Agrostis gigantea
Roth Red-top BentRhizomatous perennial, culms ascending to erect, to 150 cm high. Leaves glabrous; blade flat or inrolled, smooth or slightly scabrous, to 20 cm long and 8 mm wide; ligule obtuse, usually toothed, to 6 mm long. Inflorescence a usually somewhat contracted panicle, 8–25 cm long, the branches remaining inclined to the main axis. Clavate apex of pedicel scabrous. Spikelets 2–3 mm long, purplish-brown to, rarely, green; glumes subequal, firmly membranous, narrowly acute, scabrous along the keel; lemma membranous, with shortly hairy callus, apex truncate or the nerves exserted as short points, two-thirds to three-quarters as long as glumes, rarely a weak subterminal awn present, not exceeding the lemma apex; palea about half as long as lemma. Flowers Nov.–Feb.

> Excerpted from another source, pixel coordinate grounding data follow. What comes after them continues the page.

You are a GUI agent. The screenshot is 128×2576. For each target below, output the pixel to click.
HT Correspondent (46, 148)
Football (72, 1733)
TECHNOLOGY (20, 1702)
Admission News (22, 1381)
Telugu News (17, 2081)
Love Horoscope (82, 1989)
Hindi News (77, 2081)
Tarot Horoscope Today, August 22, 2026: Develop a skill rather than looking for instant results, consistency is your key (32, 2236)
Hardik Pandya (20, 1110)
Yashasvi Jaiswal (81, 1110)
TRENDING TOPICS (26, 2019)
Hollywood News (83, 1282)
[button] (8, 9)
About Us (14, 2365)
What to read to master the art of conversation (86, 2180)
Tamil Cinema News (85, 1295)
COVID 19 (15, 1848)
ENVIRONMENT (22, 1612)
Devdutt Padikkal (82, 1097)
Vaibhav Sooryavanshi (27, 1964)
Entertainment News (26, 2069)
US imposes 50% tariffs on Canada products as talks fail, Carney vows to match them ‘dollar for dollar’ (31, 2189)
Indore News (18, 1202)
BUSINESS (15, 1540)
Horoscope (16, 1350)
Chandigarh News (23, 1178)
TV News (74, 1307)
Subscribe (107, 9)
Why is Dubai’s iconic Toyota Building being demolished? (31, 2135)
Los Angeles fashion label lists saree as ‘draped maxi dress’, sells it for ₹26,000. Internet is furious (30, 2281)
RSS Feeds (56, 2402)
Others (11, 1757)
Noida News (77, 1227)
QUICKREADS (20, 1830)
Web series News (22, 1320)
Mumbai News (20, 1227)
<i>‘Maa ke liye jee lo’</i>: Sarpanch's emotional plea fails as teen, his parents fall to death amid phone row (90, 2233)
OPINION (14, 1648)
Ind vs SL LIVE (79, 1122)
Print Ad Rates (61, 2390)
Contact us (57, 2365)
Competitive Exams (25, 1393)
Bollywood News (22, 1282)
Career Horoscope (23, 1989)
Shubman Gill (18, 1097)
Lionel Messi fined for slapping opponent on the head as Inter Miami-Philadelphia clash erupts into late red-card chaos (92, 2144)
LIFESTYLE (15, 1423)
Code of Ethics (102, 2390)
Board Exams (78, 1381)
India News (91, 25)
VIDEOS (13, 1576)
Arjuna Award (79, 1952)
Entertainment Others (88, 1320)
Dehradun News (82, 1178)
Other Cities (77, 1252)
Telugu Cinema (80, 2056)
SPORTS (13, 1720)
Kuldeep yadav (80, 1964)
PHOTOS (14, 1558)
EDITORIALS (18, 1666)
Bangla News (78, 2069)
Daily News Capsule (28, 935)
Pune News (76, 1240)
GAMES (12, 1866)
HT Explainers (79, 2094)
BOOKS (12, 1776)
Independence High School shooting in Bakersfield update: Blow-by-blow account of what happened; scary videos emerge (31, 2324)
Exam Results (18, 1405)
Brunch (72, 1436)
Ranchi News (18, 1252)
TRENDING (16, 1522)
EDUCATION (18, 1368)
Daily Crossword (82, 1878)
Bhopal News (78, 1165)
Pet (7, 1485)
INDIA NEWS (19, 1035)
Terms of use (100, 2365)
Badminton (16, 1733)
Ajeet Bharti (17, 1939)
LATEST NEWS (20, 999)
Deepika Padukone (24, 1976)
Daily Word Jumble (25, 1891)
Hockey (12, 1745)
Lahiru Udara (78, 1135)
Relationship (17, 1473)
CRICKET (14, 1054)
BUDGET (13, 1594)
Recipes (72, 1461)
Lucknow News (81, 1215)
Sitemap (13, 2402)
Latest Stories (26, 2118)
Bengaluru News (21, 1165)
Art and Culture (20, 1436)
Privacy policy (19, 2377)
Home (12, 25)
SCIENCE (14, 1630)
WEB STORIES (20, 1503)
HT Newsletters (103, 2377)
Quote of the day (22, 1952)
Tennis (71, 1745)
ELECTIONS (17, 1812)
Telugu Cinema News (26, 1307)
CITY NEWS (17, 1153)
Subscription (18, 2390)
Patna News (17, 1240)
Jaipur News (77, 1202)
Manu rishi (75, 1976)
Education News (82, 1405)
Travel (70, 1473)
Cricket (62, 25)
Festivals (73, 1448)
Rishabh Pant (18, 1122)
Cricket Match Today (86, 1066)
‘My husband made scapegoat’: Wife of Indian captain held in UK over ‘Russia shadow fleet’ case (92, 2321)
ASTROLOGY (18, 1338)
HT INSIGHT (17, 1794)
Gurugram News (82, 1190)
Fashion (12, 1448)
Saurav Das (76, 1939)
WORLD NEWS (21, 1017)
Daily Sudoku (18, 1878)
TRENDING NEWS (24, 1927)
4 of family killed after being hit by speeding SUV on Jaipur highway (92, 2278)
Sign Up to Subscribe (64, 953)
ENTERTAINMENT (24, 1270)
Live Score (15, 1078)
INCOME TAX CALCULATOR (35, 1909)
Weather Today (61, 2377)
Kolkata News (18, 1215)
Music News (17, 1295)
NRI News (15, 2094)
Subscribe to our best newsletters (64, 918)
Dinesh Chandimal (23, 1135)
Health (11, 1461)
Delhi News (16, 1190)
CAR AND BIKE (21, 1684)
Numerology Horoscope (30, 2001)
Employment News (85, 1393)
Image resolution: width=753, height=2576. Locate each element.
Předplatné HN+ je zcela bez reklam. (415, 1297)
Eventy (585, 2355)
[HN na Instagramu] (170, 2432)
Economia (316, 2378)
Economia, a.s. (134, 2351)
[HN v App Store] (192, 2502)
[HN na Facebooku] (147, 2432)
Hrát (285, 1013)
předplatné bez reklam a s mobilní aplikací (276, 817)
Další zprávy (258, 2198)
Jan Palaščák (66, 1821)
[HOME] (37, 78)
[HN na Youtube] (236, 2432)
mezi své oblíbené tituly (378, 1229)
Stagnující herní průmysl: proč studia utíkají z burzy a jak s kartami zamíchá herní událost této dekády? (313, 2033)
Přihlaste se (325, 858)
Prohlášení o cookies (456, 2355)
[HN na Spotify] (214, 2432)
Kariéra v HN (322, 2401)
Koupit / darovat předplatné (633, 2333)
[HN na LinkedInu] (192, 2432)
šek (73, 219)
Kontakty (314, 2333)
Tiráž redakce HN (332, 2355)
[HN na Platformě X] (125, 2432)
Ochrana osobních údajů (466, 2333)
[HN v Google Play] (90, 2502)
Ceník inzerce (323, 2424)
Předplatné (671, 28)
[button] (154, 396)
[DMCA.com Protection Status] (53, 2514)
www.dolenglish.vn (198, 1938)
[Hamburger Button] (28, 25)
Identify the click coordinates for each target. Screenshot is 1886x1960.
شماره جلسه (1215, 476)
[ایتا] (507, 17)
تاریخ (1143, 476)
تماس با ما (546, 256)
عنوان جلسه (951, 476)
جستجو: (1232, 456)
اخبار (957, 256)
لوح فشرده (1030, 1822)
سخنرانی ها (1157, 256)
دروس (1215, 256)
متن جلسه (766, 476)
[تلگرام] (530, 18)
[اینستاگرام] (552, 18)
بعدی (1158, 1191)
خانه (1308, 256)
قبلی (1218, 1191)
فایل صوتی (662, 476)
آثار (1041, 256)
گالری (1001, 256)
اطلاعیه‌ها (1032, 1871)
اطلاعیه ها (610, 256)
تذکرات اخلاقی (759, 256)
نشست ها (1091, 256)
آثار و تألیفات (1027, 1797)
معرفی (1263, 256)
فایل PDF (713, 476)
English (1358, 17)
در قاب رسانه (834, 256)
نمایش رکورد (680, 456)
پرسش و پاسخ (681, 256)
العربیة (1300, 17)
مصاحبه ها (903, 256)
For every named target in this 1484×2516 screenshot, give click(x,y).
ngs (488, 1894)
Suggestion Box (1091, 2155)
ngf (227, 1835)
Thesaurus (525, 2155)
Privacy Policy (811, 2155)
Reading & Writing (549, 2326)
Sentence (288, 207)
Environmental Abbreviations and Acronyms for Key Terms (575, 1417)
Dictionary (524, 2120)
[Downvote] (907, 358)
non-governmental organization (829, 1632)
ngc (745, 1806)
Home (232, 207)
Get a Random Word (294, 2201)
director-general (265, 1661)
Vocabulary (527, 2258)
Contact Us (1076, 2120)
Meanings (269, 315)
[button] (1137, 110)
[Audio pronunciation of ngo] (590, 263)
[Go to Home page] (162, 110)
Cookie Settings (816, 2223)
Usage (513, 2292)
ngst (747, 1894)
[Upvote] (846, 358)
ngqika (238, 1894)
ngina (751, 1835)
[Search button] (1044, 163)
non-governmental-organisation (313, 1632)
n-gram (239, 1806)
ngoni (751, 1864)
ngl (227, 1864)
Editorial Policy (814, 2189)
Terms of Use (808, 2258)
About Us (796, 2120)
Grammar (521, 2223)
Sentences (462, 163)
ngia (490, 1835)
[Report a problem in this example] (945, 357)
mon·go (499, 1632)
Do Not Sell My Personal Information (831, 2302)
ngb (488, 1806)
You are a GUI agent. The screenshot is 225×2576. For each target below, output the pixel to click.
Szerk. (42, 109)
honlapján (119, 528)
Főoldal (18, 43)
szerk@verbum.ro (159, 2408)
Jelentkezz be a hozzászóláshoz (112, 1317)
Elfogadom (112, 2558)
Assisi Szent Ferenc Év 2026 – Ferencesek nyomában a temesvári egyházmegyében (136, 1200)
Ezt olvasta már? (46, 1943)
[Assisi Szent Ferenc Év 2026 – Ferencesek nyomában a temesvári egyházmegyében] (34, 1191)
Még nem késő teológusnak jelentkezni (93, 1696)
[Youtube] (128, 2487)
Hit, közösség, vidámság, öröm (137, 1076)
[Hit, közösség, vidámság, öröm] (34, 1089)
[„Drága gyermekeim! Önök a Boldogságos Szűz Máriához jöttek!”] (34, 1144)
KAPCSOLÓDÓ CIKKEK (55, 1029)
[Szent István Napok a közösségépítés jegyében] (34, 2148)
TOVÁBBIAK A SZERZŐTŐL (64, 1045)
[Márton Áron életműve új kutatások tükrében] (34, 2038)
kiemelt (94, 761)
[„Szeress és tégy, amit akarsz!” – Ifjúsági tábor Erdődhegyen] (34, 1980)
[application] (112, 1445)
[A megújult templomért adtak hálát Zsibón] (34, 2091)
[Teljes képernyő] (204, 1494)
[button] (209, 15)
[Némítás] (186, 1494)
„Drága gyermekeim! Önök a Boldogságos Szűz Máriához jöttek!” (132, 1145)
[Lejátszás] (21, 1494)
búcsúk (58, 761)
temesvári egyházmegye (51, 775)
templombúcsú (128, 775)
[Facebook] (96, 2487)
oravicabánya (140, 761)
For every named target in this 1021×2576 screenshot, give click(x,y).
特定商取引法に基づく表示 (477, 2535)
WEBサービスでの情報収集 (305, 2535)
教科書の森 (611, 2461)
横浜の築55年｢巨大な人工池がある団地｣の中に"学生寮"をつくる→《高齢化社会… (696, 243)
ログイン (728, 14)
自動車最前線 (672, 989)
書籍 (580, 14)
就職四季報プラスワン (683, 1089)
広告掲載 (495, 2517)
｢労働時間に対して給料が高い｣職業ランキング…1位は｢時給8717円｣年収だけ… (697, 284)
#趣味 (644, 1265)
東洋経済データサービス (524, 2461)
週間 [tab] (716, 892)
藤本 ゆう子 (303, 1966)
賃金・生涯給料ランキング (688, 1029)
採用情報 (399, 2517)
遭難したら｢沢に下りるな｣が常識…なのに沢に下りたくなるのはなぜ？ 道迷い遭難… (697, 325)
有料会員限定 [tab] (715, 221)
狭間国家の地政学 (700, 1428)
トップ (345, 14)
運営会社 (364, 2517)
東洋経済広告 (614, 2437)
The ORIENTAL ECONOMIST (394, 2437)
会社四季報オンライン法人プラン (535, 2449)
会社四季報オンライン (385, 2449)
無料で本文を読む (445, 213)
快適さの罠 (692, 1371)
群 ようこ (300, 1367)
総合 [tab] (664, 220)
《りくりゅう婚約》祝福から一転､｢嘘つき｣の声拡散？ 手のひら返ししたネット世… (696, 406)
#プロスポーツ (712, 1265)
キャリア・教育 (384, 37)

Naturalized in all States except NT, North America, New Zealand. Indigenous to much of Europe and temperate Asia. Known with certainty in Victoria from suburban Melbourne, Geelong area, Healesville, Oxley area and Mt Buffalo, but no reliable collections made in Victoria since 1961.
References in early literature to this species are attributable to misdeterminations of Agrostis capillaris and A. stolonifera.
Walsh, N.G. (1994). Poaceae. In: Walsh, N.G.; Entwisle, T.J., Flora of Victoria Vol. 2, Ferns and Allied Plants, Conifers and Monocotyledons, pp. 356–627. Inkata Press, Melbourne.